Lakewood Chamber of Commerce
Board of Directors
Policy Position
Oppose SB 5236: Concerning hospital staffing standards
The Board of Directors of the Lakewood Chamber of Commerce opposes SB 5236, which creates rigid nurse-to-patient ratios. We are concerned about the negative impacts to patient access that will result from this bill. This bill is similar to E2SHB 1868 from the 2022 legislative session, which passed the House. One crucial difference between last session and SB 5236 is instead of enacting ratios in statute, the bill directs the Department of Labor & Industries to set ratios through rulemaking. The ratios would be developed by Jan. 1, 2027, and hospitals would be required to follow them by July 1, 2027.
The Washington State Hospital Association doesn’t believe that L&I has the expertise, nor have they shown the ability to navigate the complexity of the hospital environment.
The most recent survey conducted last year determined 6,100 more nurses are needed in our state. This bill requires the “hiring” of more nurses, rather than the “creation” of them. There is an assumption that hospitals don’t want to provide a higher level of nurse/patient ratios. This is simply untrue. We have a nursing shortage. All health care facilities are competing for the same small pool of nurses.
With an aging population, it’s uncertain whether we will ever educate and train enough nurses based on the current model. It’s time we look at innovative ways to staff our hospitals.

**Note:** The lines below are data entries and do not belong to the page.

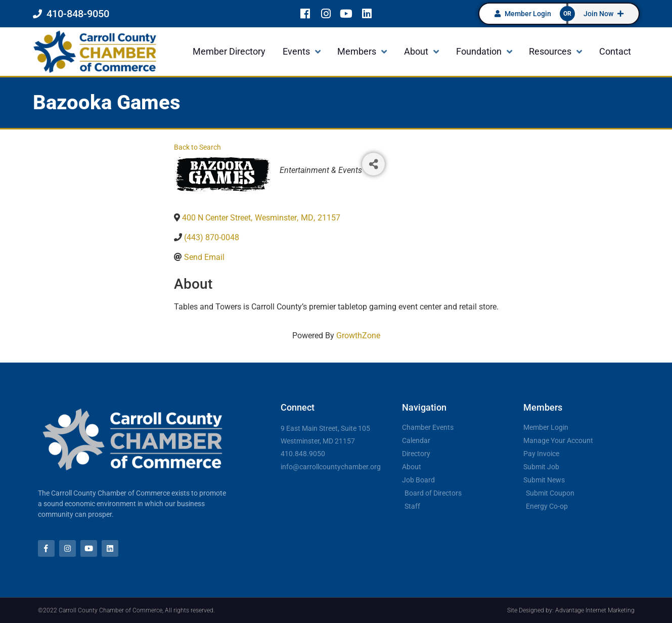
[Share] (373, 164)
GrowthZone (358, 335)
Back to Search (197, 147)
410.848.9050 (303, 454)
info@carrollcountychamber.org (331, 467)
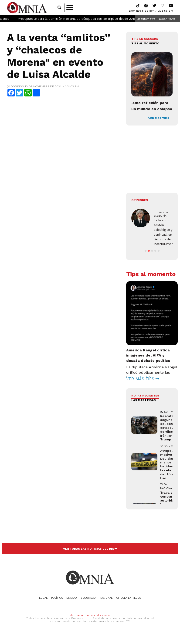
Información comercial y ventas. (90, 620)
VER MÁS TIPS (160, 118)
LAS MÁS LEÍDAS (143, 405)
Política (57, 602)
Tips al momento (145, 43)
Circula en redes (129, 602)
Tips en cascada (145, 39)
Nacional (106, 602)
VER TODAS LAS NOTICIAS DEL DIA (90, 553)
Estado (72, 602)
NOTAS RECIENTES (145, 400)
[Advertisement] (60, 138)
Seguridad (88, 602)
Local (43, 602)
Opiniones (140, 200)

And there are hospitals that are working towards that end given the mandates they must follow.
One option is The Nurse Licensure Compact (NLC) that was created largely to make it easier for nurses to continue to practice when moving to another state. Thirty nine states that are part of the NLC allow nurses to practice in other participating NLC states without having to obtain additional licenses or coursework. Washington, Oregon, California, Nevada, Alaska, Hawaii, Minnesota, and a few others are holdout states that to date have not started the process of joining the NLC.
This bill does several things that will make it impossible to maintain patient access at their current levels of service. Rigid ratios amid staff shortage does nothing except drive hospitals to close service access to patients, contract with expensive travelers to meet the ratios and face significant fines for situations outside their control. Changing nurse staffing committees to be fully controlled by labor unions while only penalizing hospitals when they do not operate under preset guidelines will only harm future patients.